Learn more about the afterlives of slave ships with Dr Richard Anderson
Following the abolition of the slave trade by Parliament in 1807, the Royal Navy intercepted hundreds of slaving ships in the Atlantic and Indian Oceans. The vessels were tried before Vice-Admiralty and Mixed Commission Courts, and the enslaved people on board legally emancipated. Under various bi-lateral treaties, the vessels themselves were sold at public auction.
The Afterlives of Slave Ships project, the subject of a Caird Research Fellowship that I am currently undertaking at Royal Museums Greenwich, traces hundreds of auctions by British officials and the subsequent histories of intercepted vessels.
Auctioned slaving vessels saw a number of afterlives: as slaving ships, naval vessels, colonial schooners, and in merchant vessels engaged in forms of ‘legitimate’ commerce along the West African coast. Royal Naval captains purchased several vessels, likely those that they found most seaworthy and useful additions to a West Africa squadron that rarely included the Navy’s best vessels.
The Brazilian brig Henriquita, built in a Baltimore shipyard, entered naval service after being purchased and renamed as the Black Joke (image above). The vessel gained a level of fame as by far the navy’s fastest and most effective vessel on the West African coast, allowing its crew to intercept many vessels from 1828 to 1832. When the Black Joke was scrapped in 1832 due to the deterioration of its timbers, naval crews took pieces of the vessel to create their own mementos of the West Africa Squadron’s most effective vessel.
As paintings of naval vessels and the squadron’s operations against slaving ships became a common genre, we have today several images of former slaving vessels in their new role as naval ships and slave trade suppressors.
Examples of former slave vessels in the collections of the National Maritime Museum include the abovementioned HMS Black Joke, formerly Henriquetta (PAH8175); the HMS Fair Rosamond, formerly the slaving ship Dos Amigos (PAH5778); and HMS Fawn, formerly the slaving ship Carolina (ZBA2716) which was condemned by the mixed court at Rio de Janeiro in 1839 and became the fastest cruising vessel on the Brazilian coast.

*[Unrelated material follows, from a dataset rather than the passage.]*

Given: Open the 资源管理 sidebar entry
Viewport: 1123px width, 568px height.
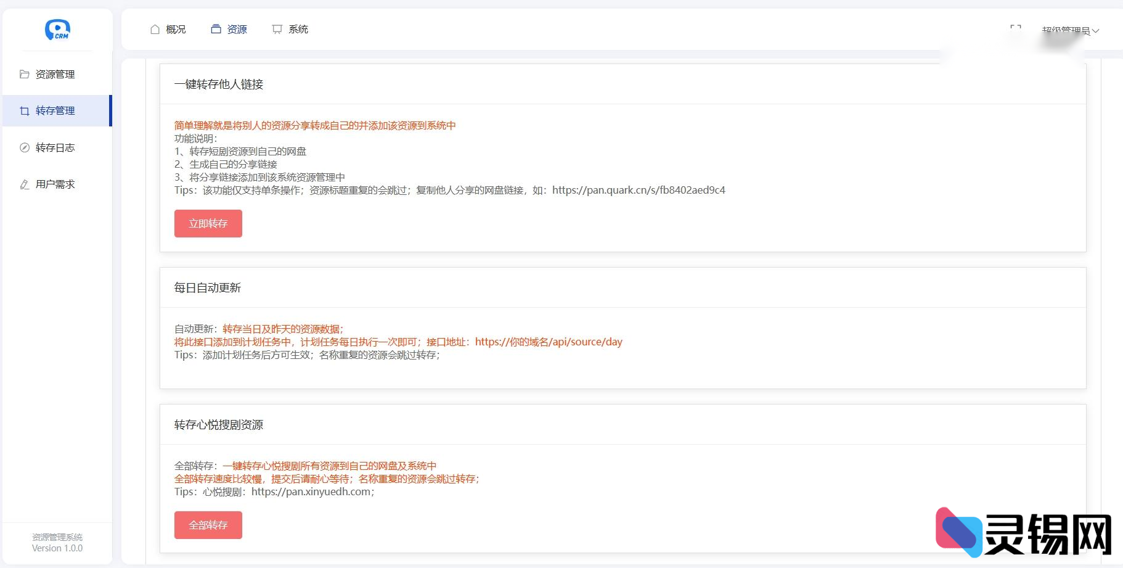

Other vessels re-entered the slave trade, often under a new name and flag. The image below shows the boats of HMS Scout capturing the Portuguese Brig Paquete de Cabo Verde in the Bony River with 576 enslaved Africans on board. John Dean Lake, a Sierra Leonean trader, purchased the vessel for £825 at auction in Freetown. Lake allegedly resold the vessel to Miguel Bertinote, an agent of Pedro Blanco.
Bertinote personally sailed the vessel out of Freetown Harbour under Spanish colours, first to Havana and then Cadiz, where it was renamed Diligente (ship plan below). The sketch drawing of the Paquete de Cabo Verde and ship plan of the Diligente are thus of the same vessel under different names. When the crew of HMS Brisk captured the Diligente off the Gallinas in August of 1837, the vessel was again taken to Freetown and condemned for the second time in a year. The vessel was broken up under a ‘break-up clause’ which the British inserted into bilateral treaties in order to prevent ships re-entering the slave trade.
With time Liberated African entrepreneurs pooled money to purchase their own vessels. Many used them to return to their regions of birth, using the former ships of the slave trade to reverse the middle passage. Others repurposed the timbers of broken up vessels.
At St. John’s Maroon Church, founded in Freetown in 1808, the roof and several of the pews were constructed from the wood of a broken-up slaving ship. Slaving ship auctions reflected both the limitations of British slave-trade suppression on the West African coast and the ingenuity of formerly-enslaved people in building community and commerce by bidding for intercepted vessels.